What is Rwanda

Rwanda Light and shadow - 25 years after the trauma

Rwanda has made remarkable progress in development in recent years. The government shows a high degree of development orientation and is resolutely pursuing its ambitious goals to transform the country. However, authoritarian government structures have recently become entrenched.

Despite impressive economic growth rates, it has not been possible to further reduce poverty in recent years: Almost 40 percent of the population of Rwanda still live below the national poverty line. In the current index of human development (access the lexicon entry for the term) * of the United Nations (HDI), the East African country ranks 157th out of 189 countries.

The history of Rwanda is marked by recurring conflicts between the Hutu and Tutsi ethnic groups. These culminated in a gruesome genocide of the Tutsi minority in 1994, which is estimated to have killed up to a million people within 100 days. The genocide, the traumatization of large parts of the population as well as the massive displacement and the subsequent return of around 3.5 million refugees have shaped Rwanda's development and set it back considerably.

Dealing with the aftermath of the genocide remains a major challenge for the country.

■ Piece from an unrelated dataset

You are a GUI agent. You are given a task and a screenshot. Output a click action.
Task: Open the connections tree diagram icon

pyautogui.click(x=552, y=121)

Social reconciliation and political and economic openness are prerequisites for stable development.

Development cooperation

Rwanda is one of the cooperation countries with which the Federal Republic works closely on the basis of intergovernmental agreements. With the focus on "sustainable economic development" and "decentralization / good governance", the German commitment takes up central concerns of Rwandan development strategies, the Marshall Plan with Africa and the G20 initiative "Compact with Africa".